The furloughs, effective April 1, involve employees from the former stand-alone United Airlines, Megan McCarthy, a spokeswoman, said in an interview today. At the same time, new attendants are being hired to work on planes from the former Continental Airlines, the other half of the combined company.
The disparity stems from the lack of a single labor agreement covering all attendants at the Chicago-based airline, hampering efforts to boost efficiency and cut $2 billion from annual operating costs. Some other union workers also remain on separate contracts following the 2010 merger between UAL Corp., the parent of the old United, and Continental Airlines Inc.
“The $2 billion savings target is not a foregone, easy solution,” said Savanthi Syth, a Raymond James Financial Inc. analyst in St. Petersburg, Florida. “Having those two groups separate does complicate things.”
While United Airlines is the surviving brand, having dual contracts means the company can’t put Continental attendants on so-called legacy United jets and vice versa. The airline offered United attendants a “cross-over program” to work with former Continental employees, said Christen David, a spokeswoman.
United and the AFA meet one week each month for talks on a joint contract, the airline said, and have been in negotiations for about a year.
United Continental has struggled to curb expenses growing faster than revenue for each seat flown a mile. Chief Executive Officer Jeff Smisek promised investors in November the company would reach the cost-reduction target by 2017, with half the savings from lowered fuel expense.
Labor spending probably isn’t a “big part” of Smisek’s goal, Syth said by telephone. She rates the stock as market perform.
A 62 percent gain in the shares in 2013 still trailed the 78 percent advance for the nine-carrier Bloomberg U.S. Airlines Index. United rose 1.5 percent to $47.21 at the close in New York.
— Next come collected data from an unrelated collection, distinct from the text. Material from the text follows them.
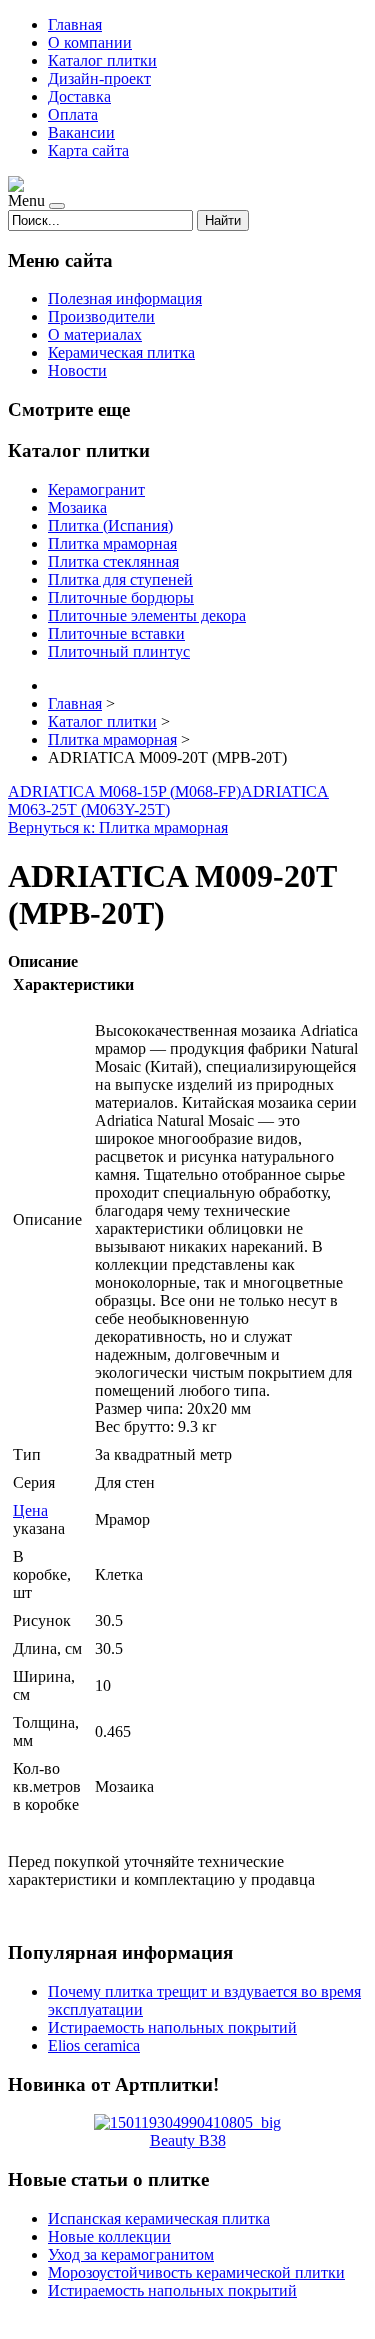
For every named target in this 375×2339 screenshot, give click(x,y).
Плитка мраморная (112, 543)
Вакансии (81, 132)
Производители (101, 316)
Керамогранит (96, 489)
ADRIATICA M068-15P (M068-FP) (124, 791)
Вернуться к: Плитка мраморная (118, 827)
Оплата (73, 114)
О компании (90, 42)
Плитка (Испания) (110, 525)
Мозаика (77, 507)
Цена (30, 1510)
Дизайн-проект (99, 78)
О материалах (95, 334)
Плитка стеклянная (113, 561)
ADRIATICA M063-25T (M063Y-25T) (168, 800)
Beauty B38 (188, 2140)
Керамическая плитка (121, 352)
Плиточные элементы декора (147, 615)
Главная (75, 24)
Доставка (79, 96)
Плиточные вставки (116, 633)
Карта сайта (88, 150)
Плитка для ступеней (120, 579)
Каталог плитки (102, 60)
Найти (223, 220)
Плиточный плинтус (119, 651)
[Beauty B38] (187, 2122)
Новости (77, 370)
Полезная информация (125, 298)
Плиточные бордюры (121, 597)
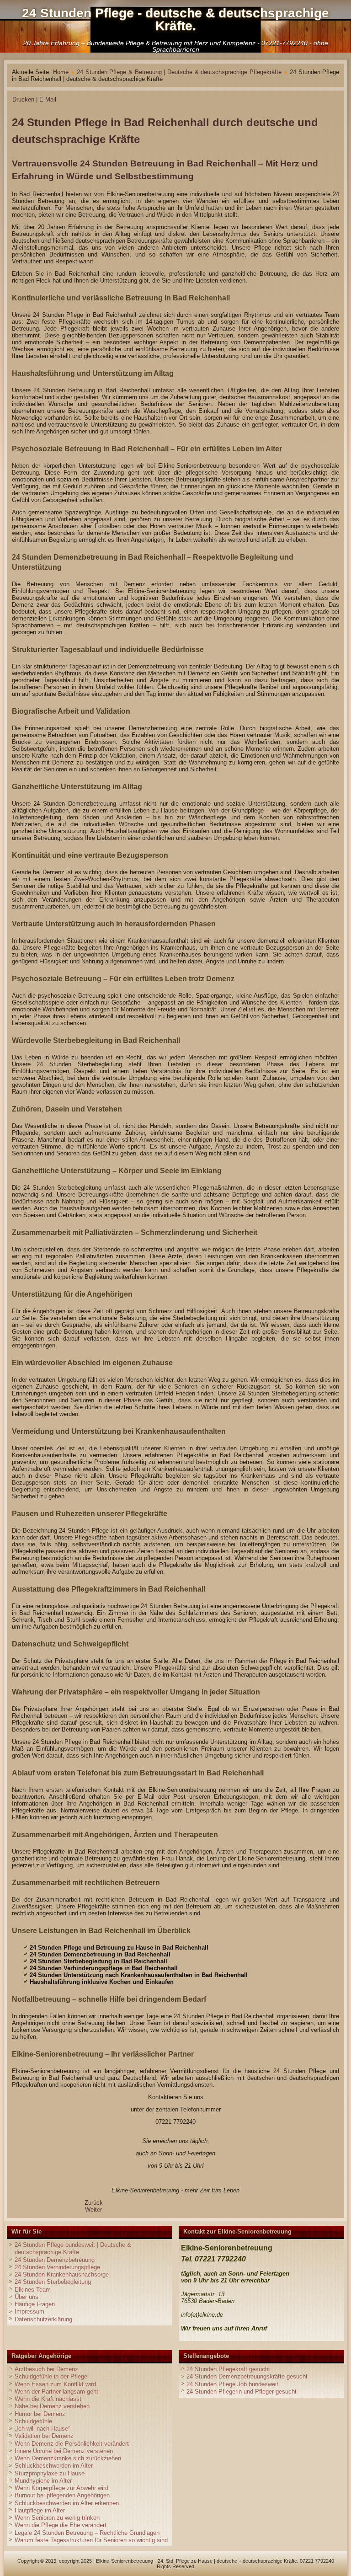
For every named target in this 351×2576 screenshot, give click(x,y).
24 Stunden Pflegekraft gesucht (228, 2369)
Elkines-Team (33, 2289)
United’s fourth-quarter financial results will include costs of $12 million related to flight attendants who took voluntary leaves, $64 million for 1,200 other workers who accepted early retirement offers and $15 million for involuntary furloughs, the carrier said in a statement today.
The company will have total one-time charges of $158 million for the quarter ended Dec. 31, United said.
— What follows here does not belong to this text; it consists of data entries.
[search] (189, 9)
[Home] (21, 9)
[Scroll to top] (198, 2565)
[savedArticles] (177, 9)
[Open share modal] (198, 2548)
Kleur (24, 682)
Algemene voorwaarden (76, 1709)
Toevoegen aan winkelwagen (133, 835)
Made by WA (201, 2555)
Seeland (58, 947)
Negotiations between the airline and the Association of Flight Attendants on ways to mitigate furloughs are still under way, and the current furlough total may fall, David, the spokeswoman, said yesterday in a telephone interview.
Last year, 485 attendants were hired for the Continental side, and that part of the company is now seeking to add foreign-language speakers, spokeswoman McCarthy said. On the United side, the last attendants were added in 2008.
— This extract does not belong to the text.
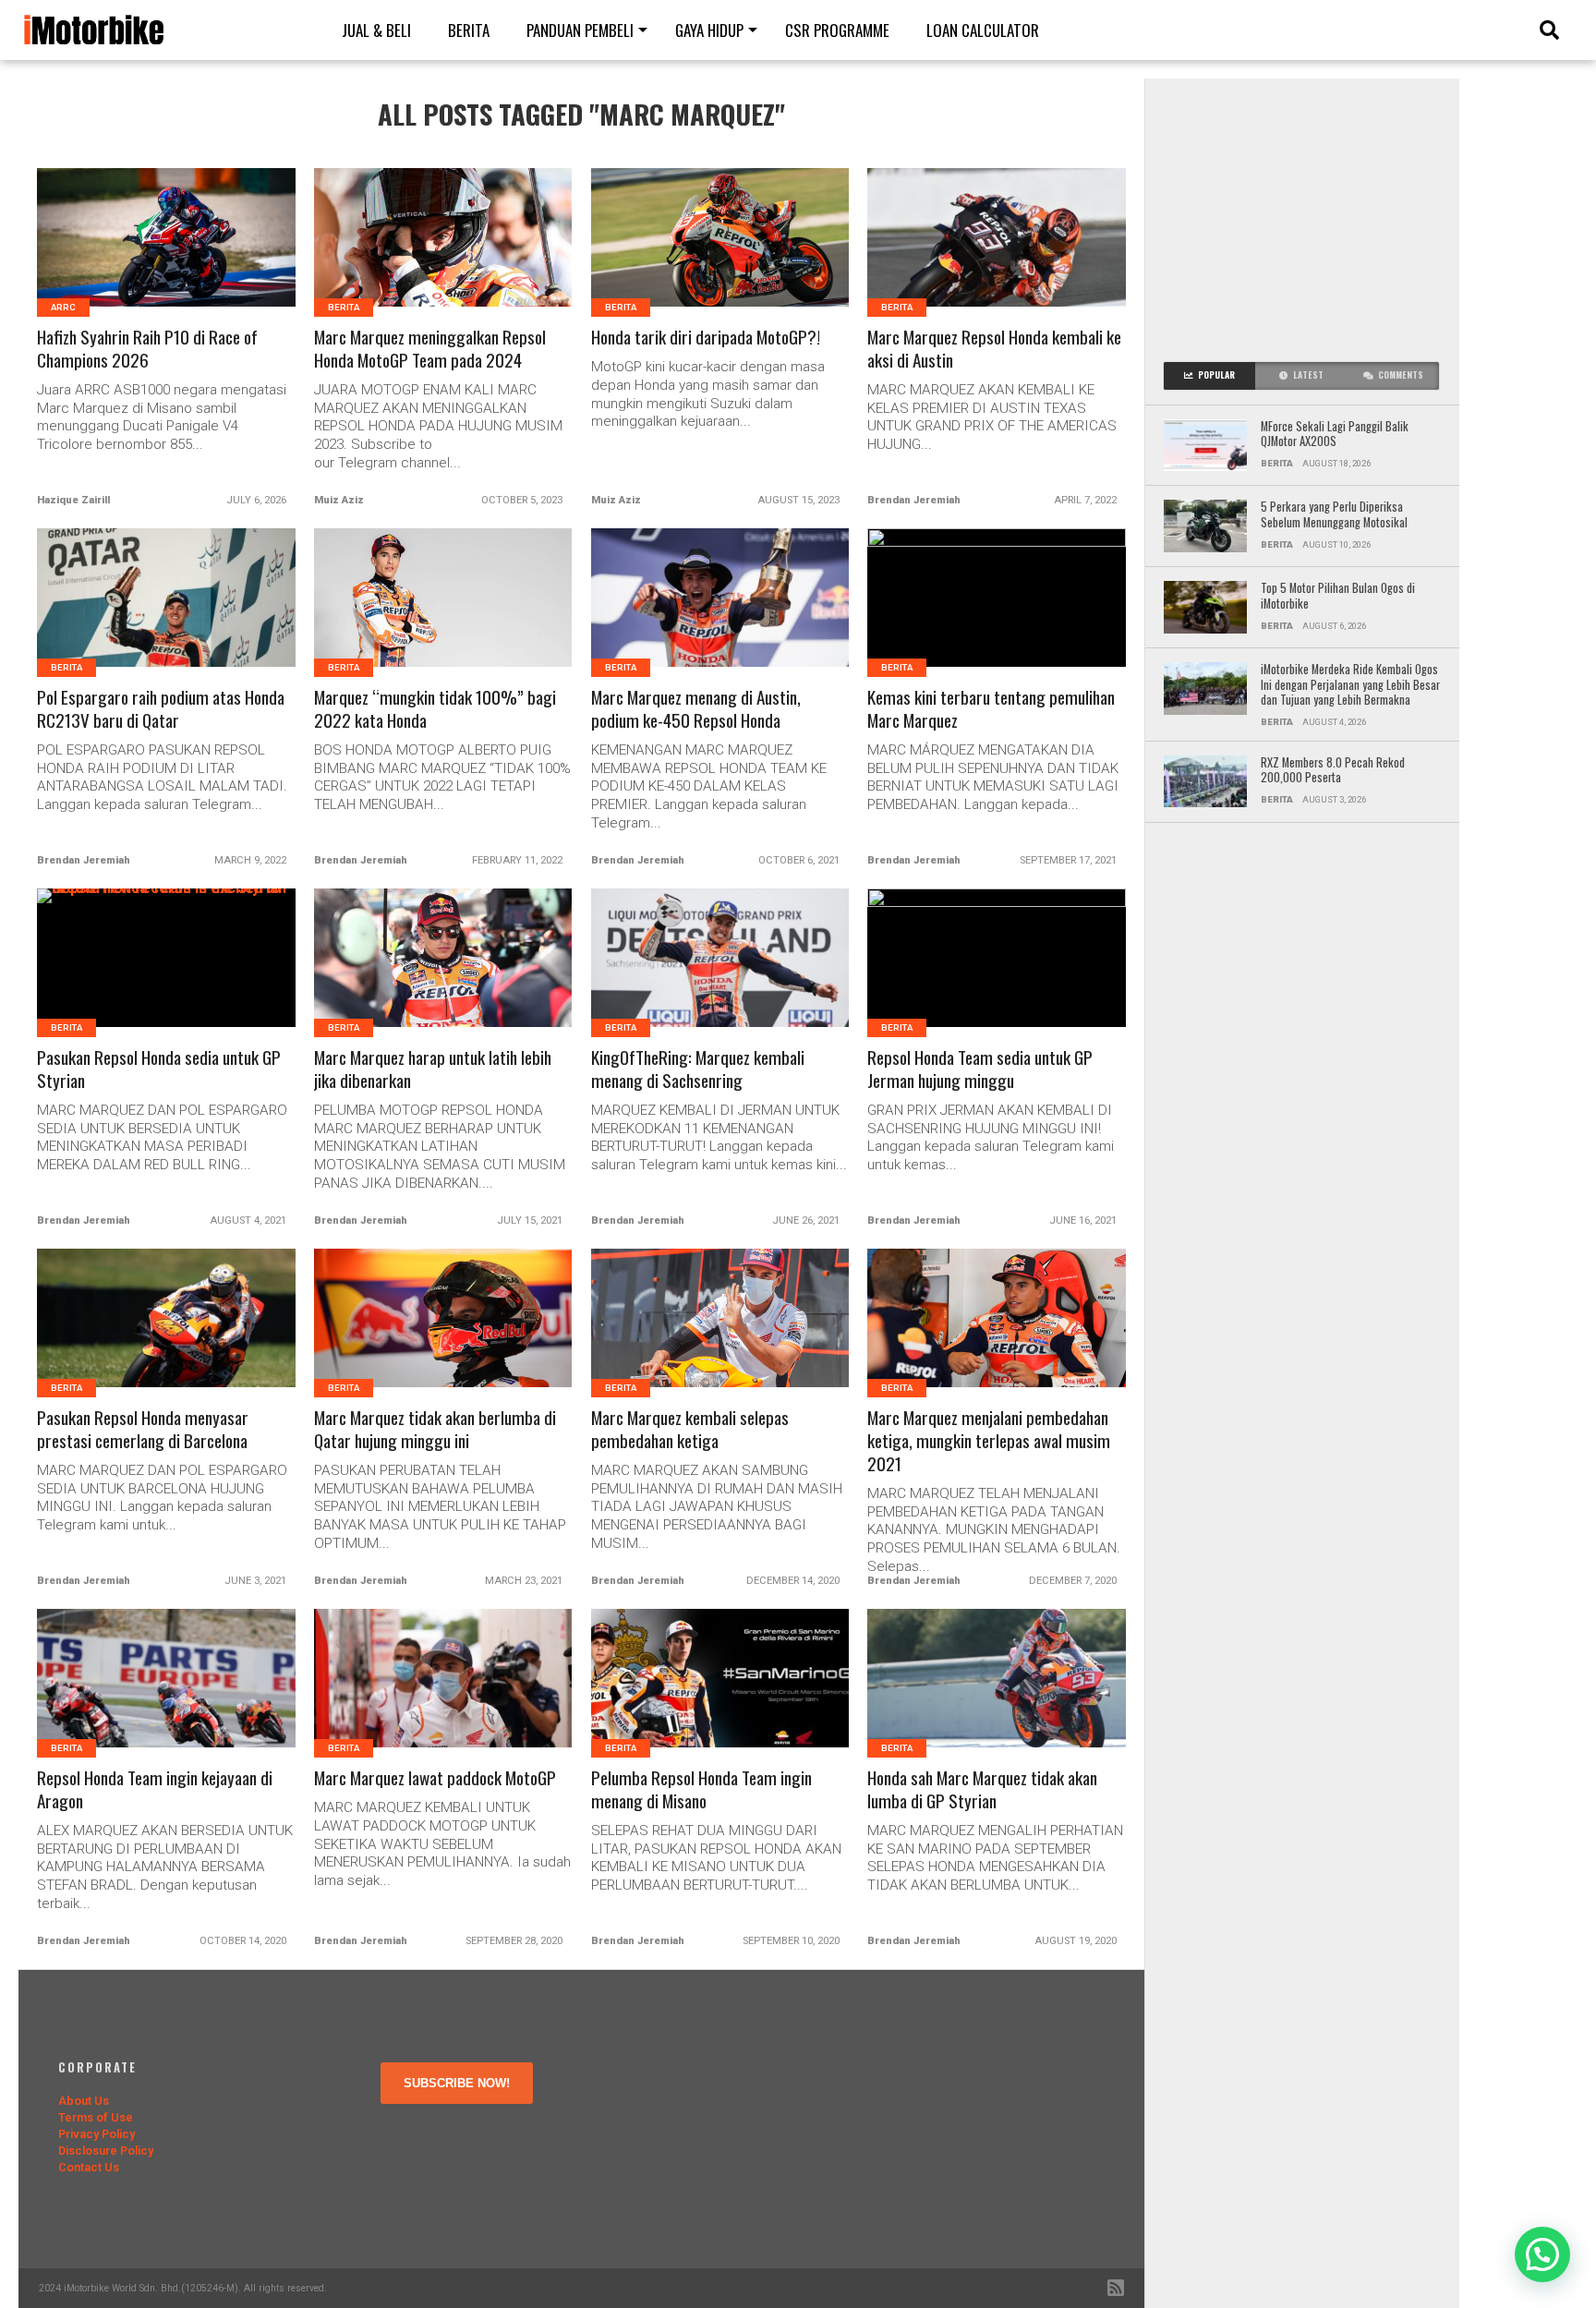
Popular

“We continue to meet with management and offer creative solutions to an involuntary furlough, while also addressing the company’s needs to mitigate an overage in manpower,” Greg Davidowitch, president of United’s AFA chapter, told members in a letter on the union’s website.
Davidowitch told members in December that the airline sought to eliminate 1,950 positions. In yesterday’s message, he said United accepted voluntary-leave bids from 1,113 attendants and will let others fly part-time. About 140 workers agreed to move into the job-share program, United said.
In 2012, United sought to reduce flight-attendant head count by 2,100 through voluntary furloughs, attritions or partnerships, a type of job sharing, said Christopher Clarke, a spokesman for the United AFA chapter. The number was 1,550 last year.
In December, United cut 200 jobs in its airport operations and cargo divisions after 900 voluntary buyouts earlier in 2013.
United was familiar with job cuts before the merger, too, as it shrank employment to 47,000 at the end of 2009 from 55,000 two years earlier, regulatory filings show. Those moves were driven in part by reductions in flying in 2009, when the U.S. industry underwent its biggest retrenchment since World War II.